I wonder, how many of these citizens were familiar with "A Pattern Language"?

"most central Phoenix neighborhoods at least have names now"

How were these names applied and how (well) do they correlate with identity? Did any identities arise organically? How do identities vary amongst neighborhoods on economic and social dimensions?

That which we call a rose
By any other name would smell as sweet

Rate Crimes; can you please broaden and simplify for this ole guy your thoughts on Jobs follow or don’t follow people. I am sorta caught up in the migration stuff in the book Moving Millions by Jeffery Kayes.
Jon, Correct me if I am wrong but I thought early (1900-1930) Phoenix business types planned on a upward Philadelphia type city not outward as Rosenzweigs and charter government boys , “zoning is where the money is” believed?
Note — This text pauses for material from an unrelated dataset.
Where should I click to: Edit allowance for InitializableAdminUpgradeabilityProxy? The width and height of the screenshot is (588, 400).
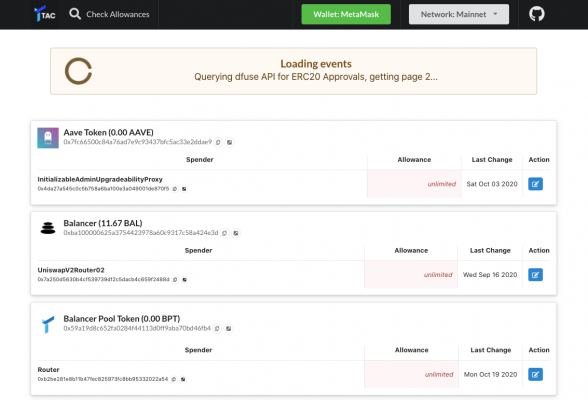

Rate Crimes, the names derive from the rather thin reeds of neighborhood location and origin. Willo's name, for example, derives from the two voting precincts in the neigbhorhood, Wilshire and Los Olivos. Coronado is more organic - it was called that when I was a child. Ditto, Garfield. Windsor Square was the original landowner's name for this 1940's exurban development.

Granted, it's not much but in a city that didn't evolve so much as explode, you'll take your identity any way you can find it.

Cal, Phoenix like every other town was centered on the railroad. Places such as Kenilworth and Willo flourished as streetcar neighborhoods. Some City Beautiful movement civic design happened, e.g. the Moreland and Portland parkways. The Depression killed bigger ambitions. Then, postwar, the car killed the city.

Mary-vale came from John F. Long's wife Mary and from the veils that women in that area wear at funerals for the victims of nightly drive by shootings

Ur a bad ole dude AZ rebel
how's bout a drink?
Bring Ur pistola

Off topic, but catch Dylan Ratigan on our "bought Congress". He describes the hold that $pecial interest$ exert while we sleep.
http://www.coffeepartyusa.com/dylan-enough

I had to look up "charette" in the Free Dictionary. That's some mighty fancy writin'!

You folks talk about "headknockers" regularly.

Why do people have to have their heads knocked to do the right thing?

Doesn't that raise a deeper question about human behavior?

Kind of makes you think the "herd" instinct of man must be overcome by force, whether that be good force or bad force.

Just wondering??

Nice blog..keep it up ..i was searching for this a long back..The only faint glimmer of hope I can summon comes from the simple facts of birth and death. Old teabaggers are dying and being replaced by mostly non-Anglo youth.thanks for the great information..

@cal,

A specific type of job, "good jobs", was under consideration.

Phx Planner stated, "good jobs – those that advance economic development – follow people, not the reverse."

Such over-simplification does not serve to enhance understanding of the pertinent issues. The terms in this sentence are fuzzy. What is "economic development"? What can advance it? Should it be "advanced"? What people? What does "follow" mean here? Why must either one "follow" the other? What other factors might contribute or even predominate? etc., etc., etc.

Even if one makes broad assumptions in accepting the statement, I would argue that the idea of 'good jobs follow people' is neither informative nor correct.